TASK INSTRUCTIONS:
Copy the following records line for line, without changing anything.

Entries for pointing to words and elements
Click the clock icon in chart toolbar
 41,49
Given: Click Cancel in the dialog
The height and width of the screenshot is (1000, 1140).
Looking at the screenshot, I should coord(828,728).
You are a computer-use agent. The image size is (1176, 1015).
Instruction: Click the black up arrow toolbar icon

RIGHT ANSWER:
Click the clock icon in chart toolbar
 41,49
Given: Click Cancel in the dialog
The height and width of the screenshot is (1000, 1140).
Looking at the screenshot, I should coord(828,728).
You are a computer-use agent. The image size is (1176, 1015).
Instruction: Click the black up arrow toolbar icon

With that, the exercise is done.